This document describes the datasets used for training OneVision Encoder. The pretraining corpus combines large-scale image and video datasets for unified visual representation learning.
| Source | Samples | Type | Modality | Temporal | Curation |
|---|---|---|---|---|---|
| LAION-400M | 250M | WebImages | Image | -- | Yes |
| COYO-700M | 400M | WebImages | Image | -- | Yes |
| OBELICS | 15M | Documents | Image | -- | Yes |
| Zero250M | 15M | CuratedImages | Image | -- | Yes |
| ImageNet-21K | 14M | Images | Image | -- | Yes |
| HowTo100M | 50M | ExoVideo | Video | Short | No |
| Panda-70M | 50M | ExoVideo | Video | Long | Yes |
| Kinetics-710 | 658K | ActionVideo | Video | Short | Yes |
| SSV2 | 221K | ActionVideo | Video | Short | Yes |
| Category | Total Samples |
|---|---|
| Image | ~694M |
| Video | ~100M+ |
| Total | ~794M+ |
For image data, we primarily process LAION-400M and COYO-700M with the following pipeline:
Deduplication: We employ a Union-Find algorithm to strictly deduplicate the dataset.
Clustering and Multi-label Annotation: We utilize the metaclip-h14-fullcc2.5b model to extract image features and cluster all images into 2 million classes.
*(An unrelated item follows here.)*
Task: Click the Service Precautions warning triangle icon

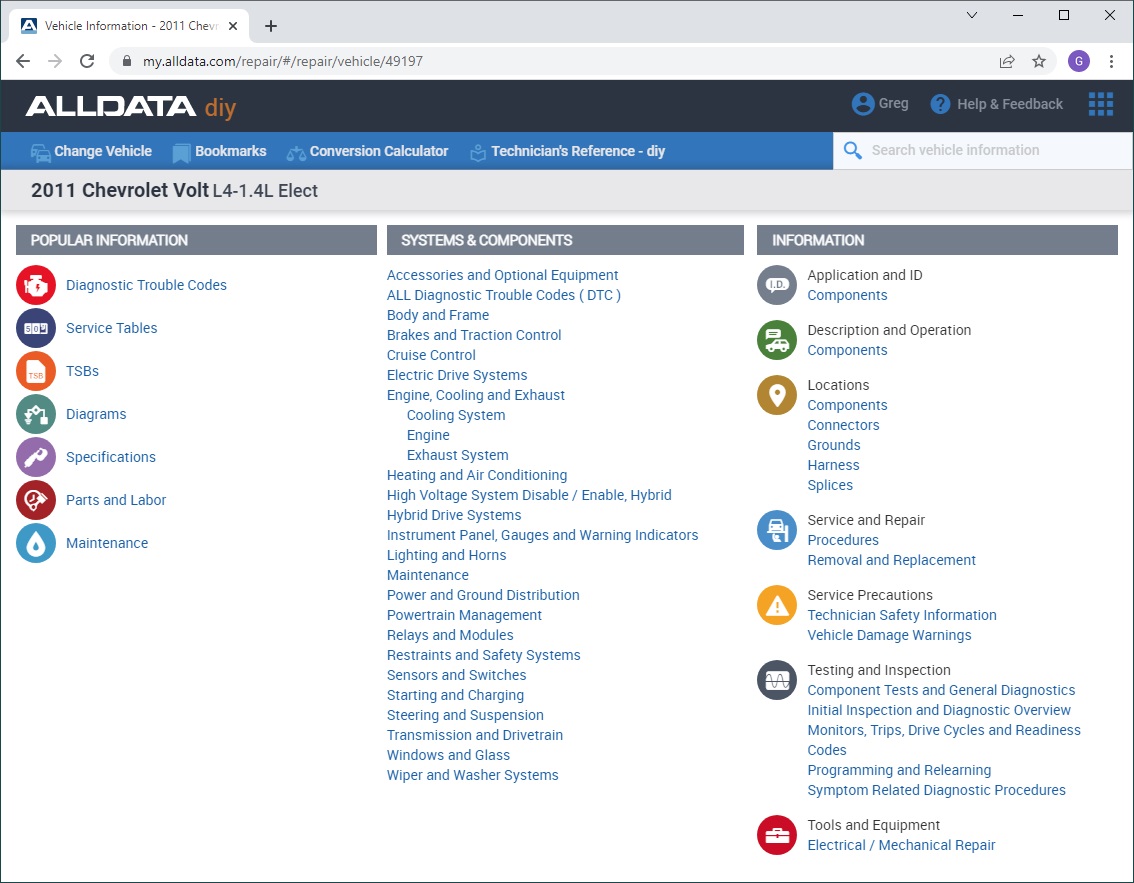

Based on this clustering, each image sample is annotated with the nearest Top-10 class centers as its multi-label supervision signal.
OCR-based Fine-grained Tagging: Furthermore, we incorporate the OBELICS and Zero250M datasets. We utilize PaddleOCR to recognize text within images and perform word segmentation on the recognized content; the resulting vocabulary is used as multi-labels to construct a supervision signal containing exactly 100 fine-grained tags per image.